Consistent Core
Maintain a smaller cluster providing stronger consistency to allow large
data cluster to coordinate server activities without implementing quorum based
algorithms.
Problem
Linearizability is
the strongest consistency guarantee where all the clients are guaranteed to see
latest committed updates to data. Providing linearizability along with fault
tolerance needs consensus algorithms
like Raft, Zab or Paxos to
be implemented on the servers.
While consensus algorithm is an essential requirement to implement a
Consistent Core, there are various aspects of client interaction - such as how
a client finds the leader, how duplicate requests are handled, etc - which are
important implementation decisions. There are also some important
implementation considerations regarding safety and liveness. Paxos defines only
the consensus algorithm, but these other implementation aspects are not well
documented in the Paxos literature. Raft very clearly documents various
implementation aspects, along with a reference implementation and
therefore is the most widely used algorithm today.
When a cluster needs to handle a lot of data, it needs more and more
servers. For a cluster of servers, there are some common requirements, such as
selecting a specific server to be the master for a particular task, managing
group membership information, mapping of data partitions to the servers etc.
These requirements need strong consistency guarantee, namely linearizability.

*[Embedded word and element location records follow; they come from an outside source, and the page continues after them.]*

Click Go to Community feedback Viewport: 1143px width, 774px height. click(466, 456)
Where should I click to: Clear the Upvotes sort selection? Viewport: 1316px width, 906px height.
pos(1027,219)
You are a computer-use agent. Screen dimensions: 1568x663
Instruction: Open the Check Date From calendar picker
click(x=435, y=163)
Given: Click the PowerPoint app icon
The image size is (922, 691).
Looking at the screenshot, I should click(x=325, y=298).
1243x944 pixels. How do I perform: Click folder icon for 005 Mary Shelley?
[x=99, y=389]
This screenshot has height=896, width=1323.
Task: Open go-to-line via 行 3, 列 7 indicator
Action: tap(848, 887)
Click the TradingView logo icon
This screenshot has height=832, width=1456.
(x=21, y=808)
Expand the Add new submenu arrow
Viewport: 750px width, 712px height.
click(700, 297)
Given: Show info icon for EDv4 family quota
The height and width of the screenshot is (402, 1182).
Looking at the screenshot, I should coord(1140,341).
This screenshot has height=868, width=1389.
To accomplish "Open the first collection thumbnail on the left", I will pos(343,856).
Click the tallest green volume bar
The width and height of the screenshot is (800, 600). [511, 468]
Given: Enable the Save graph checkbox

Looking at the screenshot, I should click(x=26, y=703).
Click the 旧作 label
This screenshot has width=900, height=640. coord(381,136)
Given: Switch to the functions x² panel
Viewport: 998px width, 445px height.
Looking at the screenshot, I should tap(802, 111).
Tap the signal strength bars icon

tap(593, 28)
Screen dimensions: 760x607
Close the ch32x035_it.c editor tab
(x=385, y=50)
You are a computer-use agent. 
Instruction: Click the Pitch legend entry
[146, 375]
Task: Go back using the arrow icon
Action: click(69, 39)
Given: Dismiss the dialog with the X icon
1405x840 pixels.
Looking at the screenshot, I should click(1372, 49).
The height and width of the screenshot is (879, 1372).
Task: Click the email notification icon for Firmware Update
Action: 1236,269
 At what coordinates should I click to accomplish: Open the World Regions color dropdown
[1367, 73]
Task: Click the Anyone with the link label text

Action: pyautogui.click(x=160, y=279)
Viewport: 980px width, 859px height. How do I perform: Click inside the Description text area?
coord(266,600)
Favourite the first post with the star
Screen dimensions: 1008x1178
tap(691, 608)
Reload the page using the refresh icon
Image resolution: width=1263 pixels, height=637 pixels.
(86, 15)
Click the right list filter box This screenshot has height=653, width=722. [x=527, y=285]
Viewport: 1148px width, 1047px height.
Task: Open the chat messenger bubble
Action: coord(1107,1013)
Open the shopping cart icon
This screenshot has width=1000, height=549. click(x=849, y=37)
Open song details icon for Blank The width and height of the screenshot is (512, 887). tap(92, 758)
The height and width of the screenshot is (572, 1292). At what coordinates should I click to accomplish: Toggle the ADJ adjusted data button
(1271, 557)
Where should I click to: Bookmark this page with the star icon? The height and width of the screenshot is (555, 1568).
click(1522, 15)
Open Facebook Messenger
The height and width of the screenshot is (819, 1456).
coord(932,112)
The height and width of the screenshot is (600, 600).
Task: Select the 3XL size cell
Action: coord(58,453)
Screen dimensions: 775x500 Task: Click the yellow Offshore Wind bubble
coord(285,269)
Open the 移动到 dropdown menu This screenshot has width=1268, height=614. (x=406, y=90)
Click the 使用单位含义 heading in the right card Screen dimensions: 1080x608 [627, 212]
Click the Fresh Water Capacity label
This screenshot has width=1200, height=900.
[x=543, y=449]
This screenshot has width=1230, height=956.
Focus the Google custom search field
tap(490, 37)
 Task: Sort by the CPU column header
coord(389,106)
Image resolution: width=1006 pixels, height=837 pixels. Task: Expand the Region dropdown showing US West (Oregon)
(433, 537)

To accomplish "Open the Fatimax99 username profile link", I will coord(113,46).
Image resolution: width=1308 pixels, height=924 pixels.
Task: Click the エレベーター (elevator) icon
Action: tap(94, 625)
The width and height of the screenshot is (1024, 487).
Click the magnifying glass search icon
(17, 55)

The implementation also needs to be fault tolerant. A common approach is to use
a fault-tolerant consensus algorithms based on Quorum. But in
quorum-based systems throughput degrades with the size of the cluster.
Solution
Implement a smaller, 3 to 5 node cluster which provides linearizability
guarantee as well as fault tolerance. [1] A separate data
cluster can use the small consistent cluster to manage metadata and for taking
cluster wide decisions with primitives like Lease. This
way, the data cluster can grow to a large number of servers, but can still do
certain actions which need strong consistency guarantees using the smaller
metadata cluster.
Figure 1: Consistent Core
A typical interface of
consistent core looks like this:
public interface ConsistentCore {
CompletableFuture put(String key,
String value);
List<String> get(String
keyPrefix);
CompletableFuture
registerLease(String name, long ttl);
void refreshLease(String name);
void watch(String name,
Consumer<WatchEvent> watchCallback);
}
At the minimum,
Consistent Core provides a simple key value storage mechanism. It is used to
store metadata.
Metadata Storage
The storage is implemented using consensus algorithms such as Raft. It is
an example of Replicated Write Ahead Log implementation, where replication is
handled by Leader and Followers and High-Water Mark is
used to track the successful replication using Quorum
Supporting hierarchical storage
Consistent Core is
generally used to store data for things like: group membership or task
distribution across servers. A common usage pattern is to scope the type of
metadata with a prefix. e.g. for group membership, the keys will all be stored
like /servers/1, servers/2 etc. For tasks assigned to servers the keys can be
/tasks/task1, /tasks/task2. This data is generally read with all the keys with
a specific prefix. For example, to get information about all the servers in the
cluster, all the keys with prefix /servers are read.
An example usage is as
following:
The servers can
register themselves with the Consistent Core by creating their own key with
prefix /servers.
client1.setValue("/servers/1", "{address:192.168.199.10,
port:8000}");
client2.setValue("/servers/2", "{address:192.168.199.11,
port:8000}");
client3.setValue("/servers/3", "{address:192.168.199.12,
port:8000}");
The clients can then
get to know about all the servers in the cluster by reading with key prefix
/servers as following:
assertEquals(client1.getValue("/servers"),
Arrays.asList("{address:192.168.199.12, port:8000}",
"{address:192.168.199.11, port:8000}",
"{address:192.168.199.10, port:8000}"));
Because of this hierarchical nature of data storage, products like [zookeeper], [chubby] provide a
file system like interface, where users create directories and files, or nodes,
with the concept of parent and child nodes. [etcd3] has a flat
key space with the ability to get a range of keys.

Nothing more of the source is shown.